:: Exercise set ::
(1) Answer these questions about the album article:
(a) Which label released the album?
(b) On what date was it released?
(c) Which Grammy Award did the album win in 1993?
(2) Return the stretch of the entries from the line containing "Image resolution: width=1920 pixels, height=1080 pixels. Find" through the line containing "Draw Horizontal Text Box is", unchanged.

:: Given text ::
>> start

Studio album by The Chieftains (among others)
- Released: 29 September 1992
- Recorded: 9 March—28 April 1992
- Studio: Nashville, Tennessee; Windmill Lane, Dublin, Ireland;
- Genre: Celtic folk; country folk; bluegrass;
- Length: 51:10
- Label: RCA Victor
- Producer: Paddy Moloney

The Chieftains (among others) chronology
| The Bells of Dublin (1991) | Another Country (1992) | An Irish Evening (1992) |

= Another Country (The Chieftains album) =

Another Country is a 1992 album by The Chieftains. It is a collaboration between the Irish band and many top country music musicians including Ricky Skaggs, Don Williams, Colin James, Emmylou Harris, members from The Nitty Gritty Dirt Band, Willie Nelson, Chet Atkins and Sam Bush. The album won the 1993 Grammy Award for Best Contemporary Folk Album and was nominated in three other categories: Best Pop Instrumental Performance (for "Tahitian Skies"), Best Country Vocal Collaboration (for "Killybegs"), and Best Country Instrumental Performance (for "Cotton Eyed Joe"). The Chieftains also took home the Award for Best Traditional Folk Album that year for their 1992 live album, An Irish Evening. There was also an Another Country documentary with video footage of the performances.

>> end

:: Data records ::
>> start

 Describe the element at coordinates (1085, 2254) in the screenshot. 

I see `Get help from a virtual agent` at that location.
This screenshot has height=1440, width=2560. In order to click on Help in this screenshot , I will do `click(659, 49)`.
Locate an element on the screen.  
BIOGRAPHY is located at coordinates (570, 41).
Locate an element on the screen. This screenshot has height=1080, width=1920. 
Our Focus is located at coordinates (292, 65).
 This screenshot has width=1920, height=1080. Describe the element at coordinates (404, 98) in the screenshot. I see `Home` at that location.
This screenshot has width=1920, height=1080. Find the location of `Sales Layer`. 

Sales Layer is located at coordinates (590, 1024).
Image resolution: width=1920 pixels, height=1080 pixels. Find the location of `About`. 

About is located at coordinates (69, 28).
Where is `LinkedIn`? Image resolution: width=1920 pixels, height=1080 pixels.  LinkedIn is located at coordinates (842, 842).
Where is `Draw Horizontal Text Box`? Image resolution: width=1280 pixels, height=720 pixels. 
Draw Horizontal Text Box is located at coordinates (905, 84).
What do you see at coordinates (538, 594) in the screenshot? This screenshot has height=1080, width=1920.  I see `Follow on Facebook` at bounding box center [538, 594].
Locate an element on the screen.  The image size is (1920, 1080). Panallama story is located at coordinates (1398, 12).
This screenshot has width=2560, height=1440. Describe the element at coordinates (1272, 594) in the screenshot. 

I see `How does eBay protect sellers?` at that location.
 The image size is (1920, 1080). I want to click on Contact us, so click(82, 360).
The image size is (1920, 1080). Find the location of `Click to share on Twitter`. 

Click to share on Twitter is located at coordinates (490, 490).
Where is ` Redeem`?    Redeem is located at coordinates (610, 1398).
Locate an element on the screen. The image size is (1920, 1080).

>> end

:: Final results ::
(1)
(a) RCA Victor
(b) 29 September 1992
(c) Best Contemporary Folk Album

(2)
Image resolution: width=1920 pixels, height=1080 pixels. Find the location of `About`. 

About is located at coordinates (69, 28).
Where is `LinkedIn`? Image resolution: width=1920 pixels, height=1080 pixels.  LinkedIn is located at coordinates (842, 842).
Where is `Draw Horizontal Text Box`? Image resolution: width=1280 pixels, height=720 pixels. 
Draw Horizontal Text Box is located at coordinates (905, 84).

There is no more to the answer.